▶ **What is required**: Your answer should be the records again, unchanged in wording and free of images.

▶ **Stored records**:
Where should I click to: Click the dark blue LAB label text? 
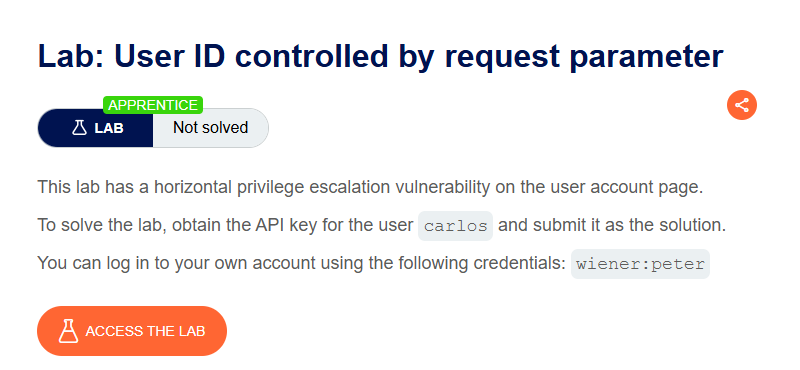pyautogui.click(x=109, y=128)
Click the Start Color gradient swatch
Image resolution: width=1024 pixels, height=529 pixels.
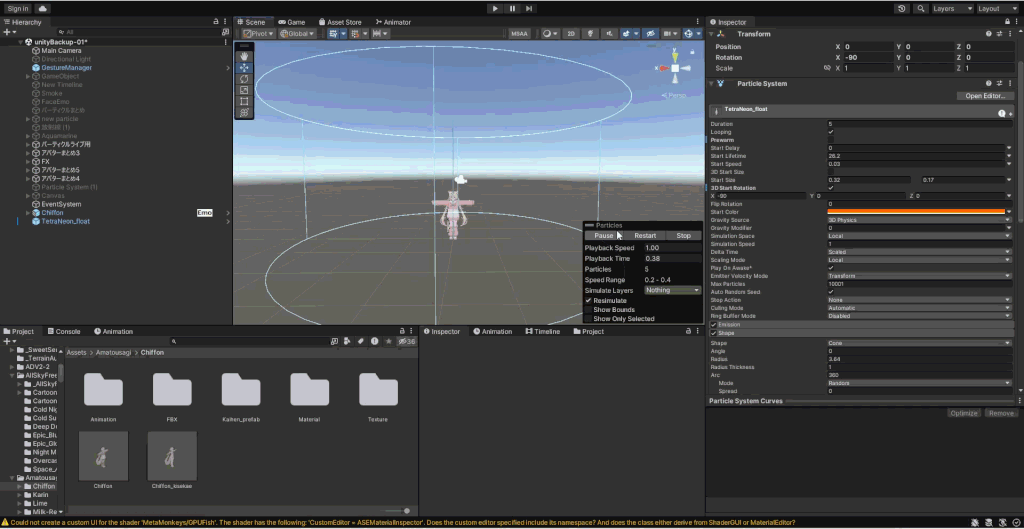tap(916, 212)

▶ **Exercise answer**:
Where should I click to: Click the dark blue LAB label text? 
pyautogui.click(x=109, y=128)
Click the Start Color gradient swatch
Image resolution: width=1024 pixels, height=529 pixels.
tap(916, 212)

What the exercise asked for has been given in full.